Il s’agit de mettre à jour une réglementation adaptée "aux réalités numériques, afin de s’assurer que les industries créatives européennes resteront compétitives, et de maintenir un bon équilibre entre le droit d’auteur et les autres objectifs de politique publique tels que l’éducation, la recherche, l’innovation et les besoins des personnes handicapées", explique le texte qui introduit la directive et les trois autres textes réglementaires l’accompagnant (tous encore en anglais). Deux d’entre eux concernent la mise en œuvre du traité de Marrakech, relatif à l’accès des œuvres pour les malvoyants.
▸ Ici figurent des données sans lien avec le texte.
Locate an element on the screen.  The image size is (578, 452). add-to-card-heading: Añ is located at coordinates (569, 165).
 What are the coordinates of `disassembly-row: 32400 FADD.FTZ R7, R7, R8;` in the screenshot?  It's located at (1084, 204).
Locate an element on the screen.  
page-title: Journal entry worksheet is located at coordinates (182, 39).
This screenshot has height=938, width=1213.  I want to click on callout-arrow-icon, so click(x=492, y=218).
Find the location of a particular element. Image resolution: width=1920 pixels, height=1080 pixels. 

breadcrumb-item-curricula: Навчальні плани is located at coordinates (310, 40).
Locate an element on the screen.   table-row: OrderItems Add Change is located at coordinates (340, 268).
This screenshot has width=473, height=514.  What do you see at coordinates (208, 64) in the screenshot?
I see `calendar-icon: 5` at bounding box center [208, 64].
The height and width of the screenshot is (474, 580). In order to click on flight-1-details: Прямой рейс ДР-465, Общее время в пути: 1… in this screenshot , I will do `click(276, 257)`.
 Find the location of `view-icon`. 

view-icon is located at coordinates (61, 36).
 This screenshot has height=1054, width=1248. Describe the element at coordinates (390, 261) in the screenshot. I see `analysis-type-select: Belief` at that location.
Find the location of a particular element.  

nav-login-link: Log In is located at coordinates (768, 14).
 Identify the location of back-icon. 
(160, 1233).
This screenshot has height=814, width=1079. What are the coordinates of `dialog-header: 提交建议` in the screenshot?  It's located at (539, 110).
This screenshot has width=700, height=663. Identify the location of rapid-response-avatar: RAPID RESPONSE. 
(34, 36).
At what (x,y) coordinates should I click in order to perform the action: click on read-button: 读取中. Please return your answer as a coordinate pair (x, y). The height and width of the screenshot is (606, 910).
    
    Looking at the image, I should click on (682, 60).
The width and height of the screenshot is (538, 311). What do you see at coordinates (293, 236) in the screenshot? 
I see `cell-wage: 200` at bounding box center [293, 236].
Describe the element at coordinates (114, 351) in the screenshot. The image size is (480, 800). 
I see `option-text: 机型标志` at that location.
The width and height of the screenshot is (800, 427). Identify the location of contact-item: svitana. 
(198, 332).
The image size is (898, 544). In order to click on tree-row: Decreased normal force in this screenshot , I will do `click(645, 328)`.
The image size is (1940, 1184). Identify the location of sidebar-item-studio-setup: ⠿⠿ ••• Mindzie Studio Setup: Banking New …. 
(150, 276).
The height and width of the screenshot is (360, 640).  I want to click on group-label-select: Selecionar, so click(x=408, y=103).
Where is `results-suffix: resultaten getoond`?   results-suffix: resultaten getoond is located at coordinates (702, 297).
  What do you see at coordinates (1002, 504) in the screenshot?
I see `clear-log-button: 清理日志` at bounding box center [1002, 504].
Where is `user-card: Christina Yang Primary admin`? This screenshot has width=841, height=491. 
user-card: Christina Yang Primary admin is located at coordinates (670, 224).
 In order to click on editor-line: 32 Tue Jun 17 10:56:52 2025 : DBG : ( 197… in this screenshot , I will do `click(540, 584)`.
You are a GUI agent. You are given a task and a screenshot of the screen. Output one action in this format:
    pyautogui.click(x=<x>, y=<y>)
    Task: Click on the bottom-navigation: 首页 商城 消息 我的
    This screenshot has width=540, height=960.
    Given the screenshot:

Comme toujours dans le domaine du droit d’auteur, les tensions se cristallisent sur la place du curseur juridique et économique entre les intérêts des ayants droit et l’intérêt général de la diffusion des idées. Plutôt satisfaits de l’équilibre actuel et réticents à le modifier en l’absence de certitude sur le résultat, les acteurs de la création ont d’emblée réagi avec méfiance, voire hostilité à ce projet, soupçonnant que l’intérêt général soit instrumentalisé par les géants des nouvelles technologies, les fameux GAFA - Google, Amazon, Facebook et Apple.

Tous sont américains, alors que les industries créatives sont principalement européennes, notamment dans l’édition, où six des dix premiers groupes mondiaux sont européens. Ils sont même propriétaires pour cinq d’entre eux d’importantes filiales aux Etats-Unis, où leurs rachats n’avaient pas été vus comme une perte de souveraineté nationale, mais plutôt avec une surprise condescendante pour ces Européens se fourvoyant dans la vieille économie.

En voulant mettre de l’ordre dans les bouleversements causés par ces nouvelles technologies, le projet de directive, en 5 parties et 24 articles, semble pour le moment mécontenter tout le monde. Les représentants européens des bibliothèques se disent déçus. Les partisans d’une libéralisation de l’accès, incarnée par la députée européenne Julia Reda, fustigent un texte jugé outrageusement favorable aux ayants droit, lesquels réaffirment leur opposition aux exceptions, notamment dans le livre, par la voix de la Fédération européenne des éditeurs (FEE).

Lutte contre le piratage

Les exceptions, qui confèrent le droit d’utiliser des œuvres protégées sans l’accord de leurs auteurs et producteurs, mais avec un possible dédommagement, concernent la fouille de données dans les publications scientifiques pour la recherche, l’utilisation de contenus pour l’enseignement, et la numérisation d’œuvres dans un but de protection patrimoniale. La FEE a répété que ces objectifs pouvaient être atteints par la voie d’accords et de licences négociés. Ces exceptions auraient un caractère plus contraignant que celles qui avaient été listées dans la précédente directive, dont la transposition avait été laissée à l’appréciation des Etats membres, aboutissant à une situation jugée trop disparate et freinant l’économie de la création, selon la Commission.

Dans le domaine du livre, la directive prévoit de renforcer la lutte contre le piratage. Elle envisage aussi de conforter la place des éditeurs dans les droits de copie privée et de reprographie, récemment mis en cause par un arrêt de la Cour de justice de l’UE. Reste à savoir qui pourra vraiment profiter de ce marché unique numérique. Pour le moment, les seules entreprises disposant d’une implantation dans toute l’Union sont les filiales européennes des GAFA, à l’image d‘Amazon, qui a déjà réussi à créer sur sa place de marché cette organisation transfrontalière souhaitée par Bruxelles.